Fed signalisiert mögliche Leitzinssenkung: Märkte reagieren positiv
In einem unerwarteten Schritt hat der Vorsitzende der US-Notenbank, Jerome Powell, erstmals die Möglichkeit einer Senkung des Leitzinses ins Spiel gebracht. Auf der renommierten Notenbank-Konferenz in Jackson Hole, Wyoming, betonte Powell, dass die stabilen Arbeitsmarktzahlen der Vereinigten Staaten Raum für vorsichtige geldpolitische Maßnahmen lassen. Wenngleich die derzeitige restriktive Geldpolitik eine Dämpfung der wirtschaftlichen Aktivität bewirkt, könnte die veränderte Risikolandschaft eine Anpassung notwendig machen.
Zuletzt hatte die Fed den Leitzins Ende Juli unverändert zwischen 4,25 und 4,50 Prozent belassen, trotz des vehementen Drängens von Präsident Donald Trump auf eine Senkung.
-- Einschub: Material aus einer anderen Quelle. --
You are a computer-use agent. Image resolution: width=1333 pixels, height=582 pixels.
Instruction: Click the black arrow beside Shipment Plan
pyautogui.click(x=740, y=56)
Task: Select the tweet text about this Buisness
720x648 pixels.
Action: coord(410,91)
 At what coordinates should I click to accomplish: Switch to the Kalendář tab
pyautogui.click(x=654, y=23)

Trump hatte in der Vergangenheit häufig Kritik an Powell geäußert und sogar rechtliche Schritte wegen angeblich überhöhter Umstrukturierungskosten der Zentralbank erwogen.
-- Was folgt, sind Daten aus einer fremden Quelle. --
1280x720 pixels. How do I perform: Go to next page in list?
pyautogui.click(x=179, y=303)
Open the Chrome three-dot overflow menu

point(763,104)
Die Märkte reagierten prompt auf Powells jüngste Äußerungen. Der US-Dollar verlor an Wert, während die Renditen von US-Staatsanleihen sanken. Gleichzeitig verzeichneten die Aktienmärkte spürbare Gewinne, was auf die Erleichterung der Investoren hindeutet, die in der Aussicht auf eine unterstützende Geldpolitik liegt.